TASK PROMPT -
Show each row below that contains the string "item", copied in full. Case counts.

SUPPLIED RECORDS -
···

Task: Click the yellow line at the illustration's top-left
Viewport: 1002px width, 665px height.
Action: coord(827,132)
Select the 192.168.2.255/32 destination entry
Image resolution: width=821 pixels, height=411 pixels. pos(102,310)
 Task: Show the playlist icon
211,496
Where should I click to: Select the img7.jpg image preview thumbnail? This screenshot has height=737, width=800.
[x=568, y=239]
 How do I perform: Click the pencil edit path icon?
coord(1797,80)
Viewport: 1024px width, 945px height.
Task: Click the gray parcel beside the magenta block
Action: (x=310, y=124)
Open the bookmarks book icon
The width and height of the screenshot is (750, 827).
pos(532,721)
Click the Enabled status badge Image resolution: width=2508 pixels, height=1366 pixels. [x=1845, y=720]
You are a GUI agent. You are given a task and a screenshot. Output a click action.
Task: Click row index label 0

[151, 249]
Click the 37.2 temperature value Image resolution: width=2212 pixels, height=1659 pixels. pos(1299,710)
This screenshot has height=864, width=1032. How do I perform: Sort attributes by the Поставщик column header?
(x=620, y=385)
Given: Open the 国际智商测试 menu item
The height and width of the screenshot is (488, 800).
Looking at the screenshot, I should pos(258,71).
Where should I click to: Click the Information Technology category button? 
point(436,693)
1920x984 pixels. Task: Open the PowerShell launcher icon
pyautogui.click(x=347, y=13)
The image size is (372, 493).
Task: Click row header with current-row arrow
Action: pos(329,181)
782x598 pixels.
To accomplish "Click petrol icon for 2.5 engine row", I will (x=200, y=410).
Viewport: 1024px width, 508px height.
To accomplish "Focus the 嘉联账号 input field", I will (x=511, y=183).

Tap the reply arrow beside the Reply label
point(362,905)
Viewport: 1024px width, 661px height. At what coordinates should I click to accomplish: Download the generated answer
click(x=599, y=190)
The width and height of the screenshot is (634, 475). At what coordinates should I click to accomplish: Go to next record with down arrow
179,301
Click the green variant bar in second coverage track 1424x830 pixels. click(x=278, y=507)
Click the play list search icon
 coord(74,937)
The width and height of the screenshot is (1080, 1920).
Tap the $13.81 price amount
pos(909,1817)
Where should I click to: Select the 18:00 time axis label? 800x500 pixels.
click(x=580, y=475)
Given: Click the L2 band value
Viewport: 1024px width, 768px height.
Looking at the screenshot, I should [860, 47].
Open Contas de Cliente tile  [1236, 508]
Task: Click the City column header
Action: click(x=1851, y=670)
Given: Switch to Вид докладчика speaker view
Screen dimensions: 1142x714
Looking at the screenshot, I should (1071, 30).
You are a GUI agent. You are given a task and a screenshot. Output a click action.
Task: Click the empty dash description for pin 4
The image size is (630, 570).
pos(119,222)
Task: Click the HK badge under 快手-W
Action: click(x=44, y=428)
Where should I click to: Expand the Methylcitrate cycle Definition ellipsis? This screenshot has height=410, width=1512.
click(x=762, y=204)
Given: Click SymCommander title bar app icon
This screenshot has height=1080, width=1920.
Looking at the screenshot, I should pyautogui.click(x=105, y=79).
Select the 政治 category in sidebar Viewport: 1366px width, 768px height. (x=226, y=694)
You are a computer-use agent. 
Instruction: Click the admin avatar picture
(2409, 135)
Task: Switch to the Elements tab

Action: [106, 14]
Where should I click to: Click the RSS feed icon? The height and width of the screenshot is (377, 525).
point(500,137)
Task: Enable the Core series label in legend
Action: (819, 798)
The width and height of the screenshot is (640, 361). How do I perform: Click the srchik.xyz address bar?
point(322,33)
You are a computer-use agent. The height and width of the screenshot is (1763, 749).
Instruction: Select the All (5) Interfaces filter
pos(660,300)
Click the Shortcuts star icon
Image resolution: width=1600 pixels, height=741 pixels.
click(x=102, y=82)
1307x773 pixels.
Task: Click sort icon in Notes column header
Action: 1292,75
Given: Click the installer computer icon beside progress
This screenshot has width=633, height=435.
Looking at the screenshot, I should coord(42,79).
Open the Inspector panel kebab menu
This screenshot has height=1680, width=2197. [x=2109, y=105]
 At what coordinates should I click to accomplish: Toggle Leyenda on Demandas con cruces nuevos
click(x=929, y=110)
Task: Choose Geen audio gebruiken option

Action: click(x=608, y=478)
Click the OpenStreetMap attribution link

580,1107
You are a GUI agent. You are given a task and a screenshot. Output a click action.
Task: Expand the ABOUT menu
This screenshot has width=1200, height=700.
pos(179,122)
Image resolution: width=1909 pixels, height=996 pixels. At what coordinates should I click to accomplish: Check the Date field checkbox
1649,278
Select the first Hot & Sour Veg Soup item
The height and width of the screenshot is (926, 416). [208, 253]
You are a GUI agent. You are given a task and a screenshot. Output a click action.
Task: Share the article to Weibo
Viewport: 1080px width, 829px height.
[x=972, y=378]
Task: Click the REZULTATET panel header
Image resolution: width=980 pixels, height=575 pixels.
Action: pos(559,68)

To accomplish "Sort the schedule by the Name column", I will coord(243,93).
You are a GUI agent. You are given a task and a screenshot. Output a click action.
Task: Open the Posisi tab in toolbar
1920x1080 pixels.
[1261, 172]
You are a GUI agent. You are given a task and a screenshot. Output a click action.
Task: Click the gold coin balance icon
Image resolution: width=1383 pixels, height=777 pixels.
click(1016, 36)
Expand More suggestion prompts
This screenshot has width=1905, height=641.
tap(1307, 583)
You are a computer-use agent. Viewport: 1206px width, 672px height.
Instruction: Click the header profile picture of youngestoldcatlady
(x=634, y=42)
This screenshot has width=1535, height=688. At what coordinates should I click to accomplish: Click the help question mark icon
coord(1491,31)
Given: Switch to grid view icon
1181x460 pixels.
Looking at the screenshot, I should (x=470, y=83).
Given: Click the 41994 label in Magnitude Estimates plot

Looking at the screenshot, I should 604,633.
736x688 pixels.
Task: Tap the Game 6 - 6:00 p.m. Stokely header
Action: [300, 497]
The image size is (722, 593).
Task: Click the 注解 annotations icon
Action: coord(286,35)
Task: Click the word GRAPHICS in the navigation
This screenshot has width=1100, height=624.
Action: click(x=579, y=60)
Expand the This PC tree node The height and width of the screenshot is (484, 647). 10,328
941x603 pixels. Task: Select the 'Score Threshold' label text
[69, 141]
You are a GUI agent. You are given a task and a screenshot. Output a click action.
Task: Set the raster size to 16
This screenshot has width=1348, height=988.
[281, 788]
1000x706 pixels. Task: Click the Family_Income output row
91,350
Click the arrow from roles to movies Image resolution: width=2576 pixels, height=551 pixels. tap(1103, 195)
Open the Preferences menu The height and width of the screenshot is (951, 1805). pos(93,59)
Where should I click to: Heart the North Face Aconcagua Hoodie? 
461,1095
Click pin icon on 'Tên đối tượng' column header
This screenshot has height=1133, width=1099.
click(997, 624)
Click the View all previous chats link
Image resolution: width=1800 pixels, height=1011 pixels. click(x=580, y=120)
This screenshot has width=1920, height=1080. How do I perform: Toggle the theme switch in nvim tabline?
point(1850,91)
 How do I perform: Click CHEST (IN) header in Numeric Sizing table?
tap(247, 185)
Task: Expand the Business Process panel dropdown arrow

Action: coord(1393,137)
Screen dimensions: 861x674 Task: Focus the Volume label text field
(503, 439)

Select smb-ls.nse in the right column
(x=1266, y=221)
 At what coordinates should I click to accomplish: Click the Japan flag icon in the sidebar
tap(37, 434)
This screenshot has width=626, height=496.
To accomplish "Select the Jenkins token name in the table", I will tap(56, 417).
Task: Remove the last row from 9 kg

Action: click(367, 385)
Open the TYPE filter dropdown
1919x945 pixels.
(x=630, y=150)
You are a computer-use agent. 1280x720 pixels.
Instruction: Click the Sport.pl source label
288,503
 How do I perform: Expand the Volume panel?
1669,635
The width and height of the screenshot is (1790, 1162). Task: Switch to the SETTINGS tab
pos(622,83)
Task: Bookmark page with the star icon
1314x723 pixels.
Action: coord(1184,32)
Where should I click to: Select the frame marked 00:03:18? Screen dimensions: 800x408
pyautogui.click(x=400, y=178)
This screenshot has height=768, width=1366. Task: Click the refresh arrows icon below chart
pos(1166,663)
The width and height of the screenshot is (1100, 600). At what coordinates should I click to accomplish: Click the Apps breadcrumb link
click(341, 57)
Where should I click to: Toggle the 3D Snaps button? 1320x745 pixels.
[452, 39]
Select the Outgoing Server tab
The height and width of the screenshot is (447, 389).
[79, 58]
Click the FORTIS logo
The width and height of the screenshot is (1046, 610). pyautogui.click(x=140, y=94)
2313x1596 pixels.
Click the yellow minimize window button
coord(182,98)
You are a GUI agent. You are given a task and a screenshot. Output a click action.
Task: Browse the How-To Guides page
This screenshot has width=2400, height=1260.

···

SOLUTION TO THE EXERCISE -
Given: Open the 国际智商测试 menu item
Select the first Hot & Sour Veg Soup item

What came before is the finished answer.